Monday, March 7, 2011

Using Lisp (or AutoLisp) how good is the associative lists performance?

I'm doing an AutoLisp project which uses long associative structures to do heavy geometrical processing - so I'm curious about the associative list intense use timing results. How simple/complex is the implementation? It uses some data structure or a normal list of dotted pairs? The are any extension for b-tree or something?

From stackoverflow
  • In Common Lisp and Emacs Lisp association lists are linked lists, so they have linear search time. Assuming that AutoLisp is the same (and if it isn't, then their use of the term "Associative List" is misleading), you can assume that all operations will be linear in the length of the list. For example, an alist with 100 elements will, on average, need 50 accesses to find the thing that you are after.

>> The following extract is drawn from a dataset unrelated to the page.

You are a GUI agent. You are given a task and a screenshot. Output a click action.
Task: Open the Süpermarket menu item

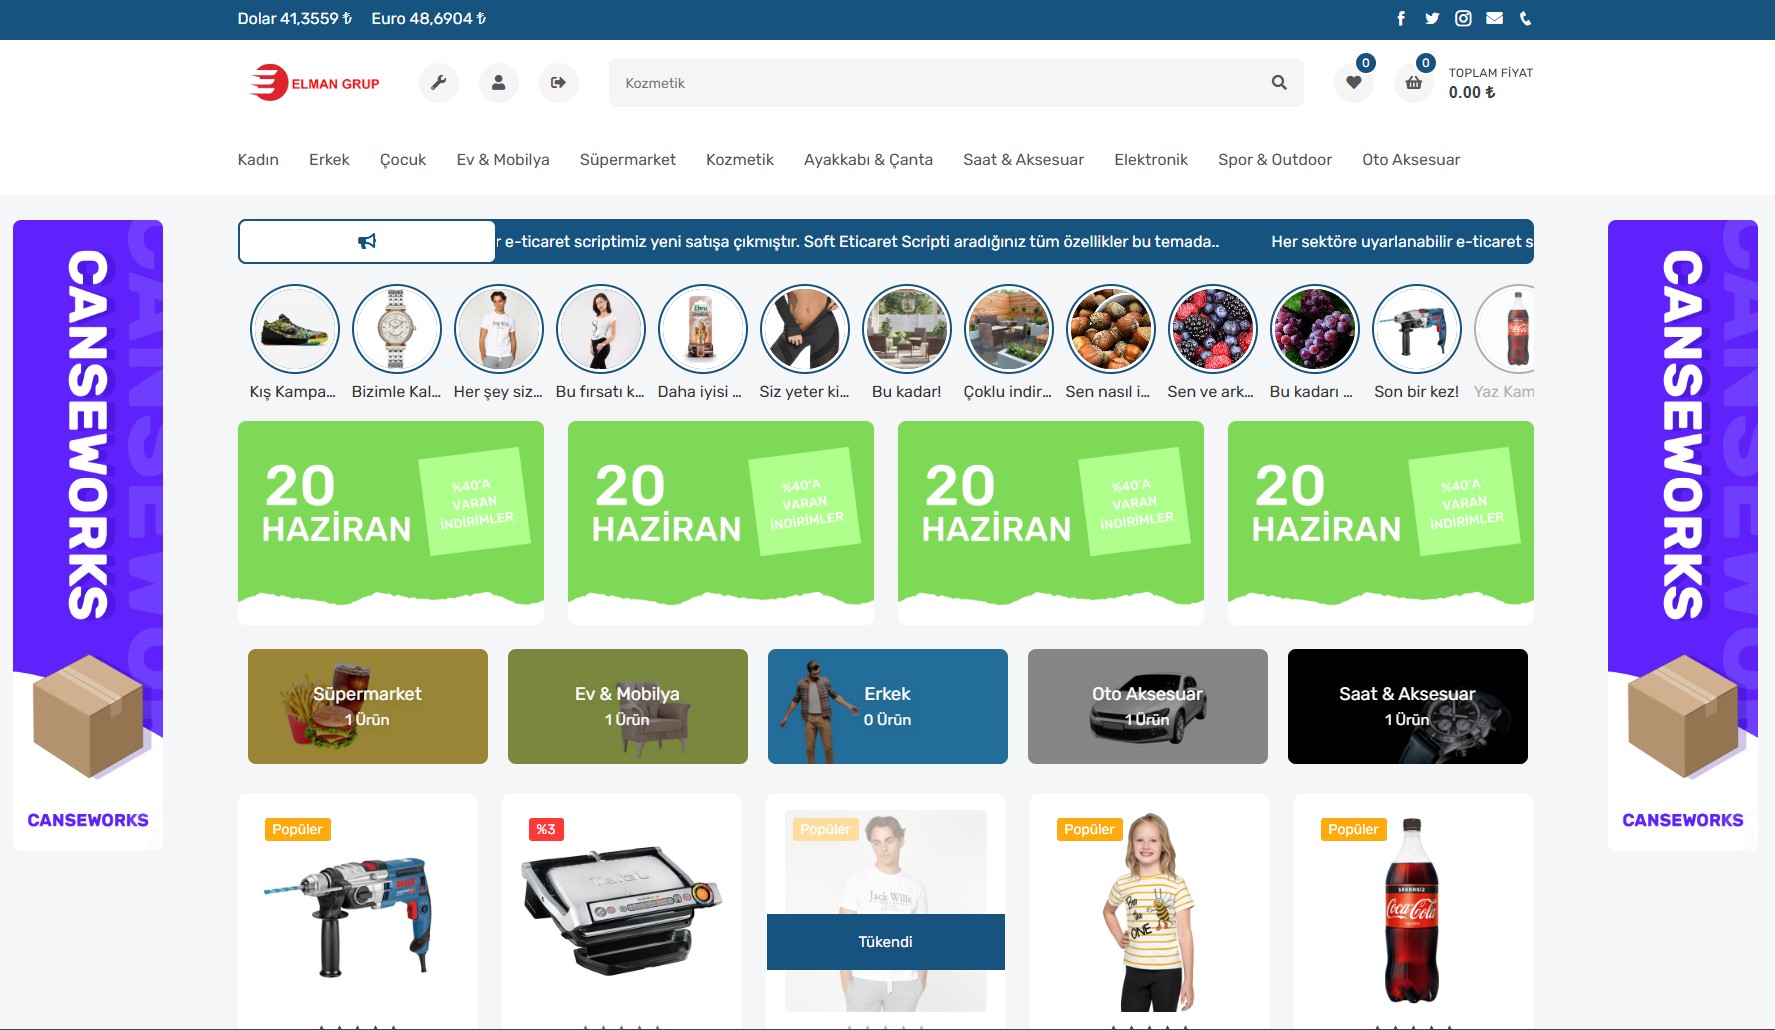627,160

    : See my comment for the crashmstr answer below.
  • Of course, most Scheme implementations (or maybe it's in the specs?) have hashtables, which use mostly the same API; but it's not transparent, when you ask for an alist, you get a list of pairs, if you want a hashtable, ask for it.

    that said, it's important to remember that linear algorithms aren't slow; they're 'unscalable'. for a small number of elements, they'll outperform a more complex 'clever' algorithm. just how large 'n' has to be, depends a lot on the algorithm, and fast processors with big caches but slow RAM, keep pushing it. Also, heavy optimising compilers (like those available on some Lisp's) generate very tight linear code.

  • I have not worked with AutoLisp in about 10 years, but I never found any real performance issues with association list manipulation. And I wrote code that would do a fair amount of association list manipulation.

    Working in VBA or ObjectARX might have some performance benefits, but you would probably need to run some comparison testing to see if it is really better.

    : I made a quick test which do three searchs in a 10k elements associative list: 50k random elements from 0 to 100;then from 9900 to 10000; then from 0 to 10000 (all the range). The results was: 0.2173 seconds, 22.0785 seconds and 11.1284 seconds. So, I think its linear.
  • the turning point for SBCL on recent x86 hardware between alists and identity based hashtables, assuming even distribution of access, is around 30-40 elements.

  • There is no extension for b-tree that I know of but if you use Visual LISP you can use ActiveX objects and thus access most types of databases.